Actually, I can also see it coming later. For example, some suppose that the capability researchers invent some method for reliably-and-indefinitely extending the amount of serial computations a reasoning model can productively make use of, but the compute or memory requirements grow very fast with the length of a CoT. Some fairly solid empirical evidence and theoretical arguments in favor of boundless scaling can appear quickly, well before the algorithms are made optimal enough to (1) handle weeks-long CoTs and/or (2) allow wide adoption (thus making it available to you).
I think the second scenario is more plausible, actually.
OK. Next question: Suppose that next year we get a nice result showing that there is a model with serial inference-time scaling across e.g. MATH + FrontierMath + IMO problems. Recall that FrontierMath and IMO are subdivided into different difficulty levels; suppose that this model can be given e.g. 10 tokens of CoT, 100, 1000, 10,000, etc. and then somewhere around the billion-serial-token-level it starts solving a decent chunk of the “medium” FrontierMath problems (but not all) and at the million-serial-token level it was only solving MATH + some easy IMO problems.
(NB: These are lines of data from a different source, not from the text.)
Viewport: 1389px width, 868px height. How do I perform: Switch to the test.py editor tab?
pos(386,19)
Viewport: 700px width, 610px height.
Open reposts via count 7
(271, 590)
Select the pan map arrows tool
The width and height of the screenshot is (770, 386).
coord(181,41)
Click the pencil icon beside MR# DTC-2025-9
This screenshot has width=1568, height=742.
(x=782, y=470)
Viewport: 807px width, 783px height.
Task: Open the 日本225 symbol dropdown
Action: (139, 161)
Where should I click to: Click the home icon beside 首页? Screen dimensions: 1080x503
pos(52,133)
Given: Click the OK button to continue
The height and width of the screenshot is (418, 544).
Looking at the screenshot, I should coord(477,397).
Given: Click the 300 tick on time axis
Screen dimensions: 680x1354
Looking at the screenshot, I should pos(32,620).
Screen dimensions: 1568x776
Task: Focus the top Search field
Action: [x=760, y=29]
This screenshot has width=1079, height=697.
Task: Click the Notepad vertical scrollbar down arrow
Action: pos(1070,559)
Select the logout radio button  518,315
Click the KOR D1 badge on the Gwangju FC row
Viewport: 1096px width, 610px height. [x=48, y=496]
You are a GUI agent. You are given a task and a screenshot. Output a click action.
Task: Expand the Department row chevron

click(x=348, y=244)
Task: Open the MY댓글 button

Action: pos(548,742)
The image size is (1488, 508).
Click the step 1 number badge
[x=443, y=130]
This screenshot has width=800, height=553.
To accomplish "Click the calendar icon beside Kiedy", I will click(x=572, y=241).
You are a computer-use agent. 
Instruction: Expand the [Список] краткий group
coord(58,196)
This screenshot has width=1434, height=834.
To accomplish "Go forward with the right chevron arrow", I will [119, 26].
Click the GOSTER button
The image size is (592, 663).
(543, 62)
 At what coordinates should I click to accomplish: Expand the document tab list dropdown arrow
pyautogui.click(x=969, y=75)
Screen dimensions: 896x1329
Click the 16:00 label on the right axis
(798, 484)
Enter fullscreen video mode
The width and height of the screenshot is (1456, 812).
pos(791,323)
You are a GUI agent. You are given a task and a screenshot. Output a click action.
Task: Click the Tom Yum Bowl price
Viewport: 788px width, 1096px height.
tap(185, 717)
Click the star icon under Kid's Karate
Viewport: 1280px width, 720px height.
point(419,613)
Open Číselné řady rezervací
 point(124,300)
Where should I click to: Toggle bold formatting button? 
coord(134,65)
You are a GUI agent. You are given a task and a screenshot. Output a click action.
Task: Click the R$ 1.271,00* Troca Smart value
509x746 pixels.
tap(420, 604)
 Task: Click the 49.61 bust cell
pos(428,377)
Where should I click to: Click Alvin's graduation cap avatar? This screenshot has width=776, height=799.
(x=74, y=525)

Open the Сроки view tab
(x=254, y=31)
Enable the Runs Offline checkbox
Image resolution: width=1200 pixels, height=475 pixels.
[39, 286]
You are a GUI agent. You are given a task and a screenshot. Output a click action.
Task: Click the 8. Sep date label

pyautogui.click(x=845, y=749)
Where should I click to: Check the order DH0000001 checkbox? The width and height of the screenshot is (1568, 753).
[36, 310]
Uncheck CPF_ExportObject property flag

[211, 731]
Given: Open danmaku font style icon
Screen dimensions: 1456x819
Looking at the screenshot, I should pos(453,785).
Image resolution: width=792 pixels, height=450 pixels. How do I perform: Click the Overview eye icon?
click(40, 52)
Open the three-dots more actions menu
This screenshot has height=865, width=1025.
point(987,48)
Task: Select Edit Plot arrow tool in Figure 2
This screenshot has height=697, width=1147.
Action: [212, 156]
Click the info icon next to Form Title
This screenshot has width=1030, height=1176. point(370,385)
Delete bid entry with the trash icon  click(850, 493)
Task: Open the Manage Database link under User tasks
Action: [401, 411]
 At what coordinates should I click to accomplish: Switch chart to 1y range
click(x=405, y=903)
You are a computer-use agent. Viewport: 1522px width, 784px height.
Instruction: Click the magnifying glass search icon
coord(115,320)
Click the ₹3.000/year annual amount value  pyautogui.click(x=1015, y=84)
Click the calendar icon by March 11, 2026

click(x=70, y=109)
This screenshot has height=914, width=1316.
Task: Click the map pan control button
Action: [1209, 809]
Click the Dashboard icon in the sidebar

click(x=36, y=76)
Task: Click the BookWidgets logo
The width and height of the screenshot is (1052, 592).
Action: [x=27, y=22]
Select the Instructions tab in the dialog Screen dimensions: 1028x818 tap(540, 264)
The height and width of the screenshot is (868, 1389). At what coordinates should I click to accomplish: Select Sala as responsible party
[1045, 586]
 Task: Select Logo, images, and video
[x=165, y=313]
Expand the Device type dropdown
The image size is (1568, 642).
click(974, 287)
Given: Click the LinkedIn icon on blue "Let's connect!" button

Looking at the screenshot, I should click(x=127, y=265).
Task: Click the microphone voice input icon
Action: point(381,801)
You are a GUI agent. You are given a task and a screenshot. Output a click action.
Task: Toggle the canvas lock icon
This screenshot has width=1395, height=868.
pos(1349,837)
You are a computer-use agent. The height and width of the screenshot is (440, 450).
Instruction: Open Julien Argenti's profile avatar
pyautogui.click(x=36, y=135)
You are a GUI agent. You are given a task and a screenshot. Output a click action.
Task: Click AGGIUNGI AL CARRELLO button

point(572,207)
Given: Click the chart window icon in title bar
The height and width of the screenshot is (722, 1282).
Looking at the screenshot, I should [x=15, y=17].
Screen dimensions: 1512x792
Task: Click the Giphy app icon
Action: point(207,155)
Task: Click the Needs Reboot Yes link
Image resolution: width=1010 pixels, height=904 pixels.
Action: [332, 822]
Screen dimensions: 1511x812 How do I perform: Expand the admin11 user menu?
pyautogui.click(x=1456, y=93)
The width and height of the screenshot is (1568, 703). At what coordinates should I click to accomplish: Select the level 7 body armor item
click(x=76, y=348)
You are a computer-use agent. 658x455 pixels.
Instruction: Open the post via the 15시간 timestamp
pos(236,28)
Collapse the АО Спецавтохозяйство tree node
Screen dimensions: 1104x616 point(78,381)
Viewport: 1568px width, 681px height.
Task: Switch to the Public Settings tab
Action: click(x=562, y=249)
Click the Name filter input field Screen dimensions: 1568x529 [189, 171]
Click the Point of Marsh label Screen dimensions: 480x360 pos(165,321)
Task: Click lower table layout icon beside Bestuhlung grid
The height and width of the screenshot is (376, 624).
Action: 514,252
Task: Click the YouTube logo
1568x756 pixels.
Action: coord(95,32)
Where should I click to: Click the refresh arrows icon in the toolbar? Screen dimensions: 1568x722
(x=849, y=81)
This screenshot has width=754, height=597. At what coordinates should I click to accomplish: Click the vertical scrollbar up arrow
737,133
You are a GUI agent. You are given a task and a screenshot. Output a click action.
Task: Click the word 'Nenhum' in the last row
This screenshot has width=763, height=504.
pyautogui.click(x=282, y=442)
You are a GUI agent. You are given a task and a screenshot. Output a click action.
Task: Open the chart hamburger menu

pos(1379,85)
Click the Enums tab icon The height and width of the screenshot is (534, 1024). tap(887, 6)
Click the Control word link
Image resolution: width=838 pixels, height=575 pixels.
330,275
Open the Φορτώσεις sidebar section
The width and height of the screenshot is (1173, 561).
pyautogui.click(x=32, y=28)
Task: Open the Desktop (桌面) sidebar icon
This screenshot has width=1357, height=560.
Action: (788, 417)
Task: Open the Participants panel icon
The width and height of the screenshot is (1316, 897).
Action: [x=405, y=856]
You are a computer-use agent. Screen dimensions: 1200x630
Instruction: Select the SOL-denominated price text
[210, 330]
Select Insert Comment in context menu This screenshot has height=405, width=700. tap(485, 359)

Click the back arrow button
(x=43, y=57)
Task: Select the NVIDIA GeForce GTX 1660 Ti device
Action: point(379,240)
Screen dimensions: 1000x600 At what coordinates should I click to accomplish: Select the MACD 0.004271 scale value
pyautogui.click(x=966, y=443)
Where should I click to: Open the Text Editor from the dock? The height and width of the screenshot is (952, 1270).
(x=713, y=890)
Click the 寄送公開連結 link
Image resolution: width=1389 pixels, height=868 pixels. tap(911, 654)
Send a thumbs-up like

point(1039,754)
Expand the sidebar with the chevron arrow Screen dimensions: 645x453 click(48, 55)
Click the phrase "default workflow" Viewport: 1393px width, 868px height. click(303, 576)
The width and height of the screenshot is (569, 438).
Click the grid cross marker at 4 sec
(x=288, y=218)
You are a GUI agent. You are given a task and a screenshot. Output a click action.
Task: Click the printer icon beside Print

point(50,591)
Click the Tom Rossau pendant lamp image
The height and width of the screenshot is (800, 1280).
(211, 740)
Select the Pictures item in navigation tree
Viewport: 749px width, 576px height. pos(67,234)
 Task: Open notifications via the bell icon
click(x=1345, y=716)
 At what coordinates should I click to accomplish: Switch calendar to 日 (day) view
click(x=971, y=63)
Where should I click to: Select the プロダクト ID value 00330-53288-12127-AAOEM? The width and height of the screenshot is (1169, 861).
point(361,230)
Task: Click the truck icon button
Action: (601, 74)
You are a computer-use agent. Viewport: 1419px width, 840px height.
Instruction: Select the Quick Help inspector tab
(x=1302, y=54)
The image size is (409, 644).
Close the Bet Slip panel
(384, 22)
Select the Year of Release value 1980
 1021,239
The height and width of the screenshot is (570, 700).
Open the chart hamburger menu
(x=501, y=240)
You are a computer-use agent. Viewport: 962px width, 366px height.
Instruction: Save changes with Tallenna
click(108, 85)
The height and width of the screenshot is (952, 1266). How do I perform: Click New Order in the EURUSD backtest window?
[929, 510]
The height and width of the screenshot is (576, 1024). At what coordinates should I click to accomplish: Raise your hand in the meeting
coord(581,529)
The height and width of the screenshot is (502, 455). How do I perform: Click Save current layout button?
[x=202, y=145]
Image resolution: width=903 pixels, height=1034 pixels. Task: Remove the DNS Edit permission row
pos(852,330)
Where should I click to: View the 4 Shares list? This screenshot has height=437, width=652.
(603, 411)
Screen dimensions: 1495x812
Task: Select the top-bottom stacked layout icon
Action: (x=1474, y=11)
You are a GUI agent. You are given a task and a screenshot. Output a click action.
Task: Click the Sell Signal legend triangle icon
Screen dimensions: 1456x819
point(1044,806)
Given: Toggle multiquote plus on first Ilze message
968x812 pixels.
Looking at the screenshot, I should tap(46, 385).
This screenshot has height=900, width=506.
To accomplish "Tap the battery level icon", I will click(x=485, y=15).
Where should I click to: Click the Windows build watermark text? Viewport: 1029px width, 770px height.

Would this count, for you?
Not for math benchmarks. Here’s one way it can “cheat” at them: suppose that the CoT would involve the model generating candidate proofs/derivations, then running an internal (learned, not hard-coded) proof verifier on them, and either rejecting the candidate proof and trying to generate a new one, or outputting it. We know that this is possible, since we know that proof verifiers can be compactly specified.
This wouldn’t actually show “agency” and strategic thinking of the kinds that might generalize to open-ended domains and “true” long-horizon tasks. In particular, this would mostly fail the condition (2) from my previous comment.
Something more open-ended and requiring “research taste” would be needed. Maybe a comparable performance on METR’s benchmark would work for this (i. e., the model can beat a significantly larger fraction of it at 1 billion tokens compared to 1 million)? Or some other benchmark that comes closer to evaluating real-world performance.
Edit: Oh, math-benchmark performance would convince me if we get access to a CoT sample and it shows that the model doesn’t follow the above “cheating” approach, but instead approaches the problem strategically (in some sense). (Which would also require this CoT not to be hopelessly steganographied, obviously.)
Have you looked at samples of CoT of o1, o3, deepseek, etc. solving hard math problems? I feel like a few examples have been shown & they seem to involve qualitative thinking, not just brute-force-proof-search (though of course they show lots of failed attempts and backtracking—just like a human thought-chain would).
Anyhow, this is nice, because I do expect that probably something like this milestone will be reached before AGI (though I’m not sure)
Certainly (experimenting with r1′s CoTs right now, in fact). I agree that they’re not doing the brute-force stuff I mentioned; that was just me outlining a scenario in which a system “technically” clears the bar you’d outlined, yet I end up unmoved (I don’t want to end up goalpost-moving).
Though neither are they being “strategic” in the way I expect they’d need to be in order to productively use a billion-token CoT.
Yeah, I’m also glad to finally have something concrete-ish to watch out for. Thanks for prompting me!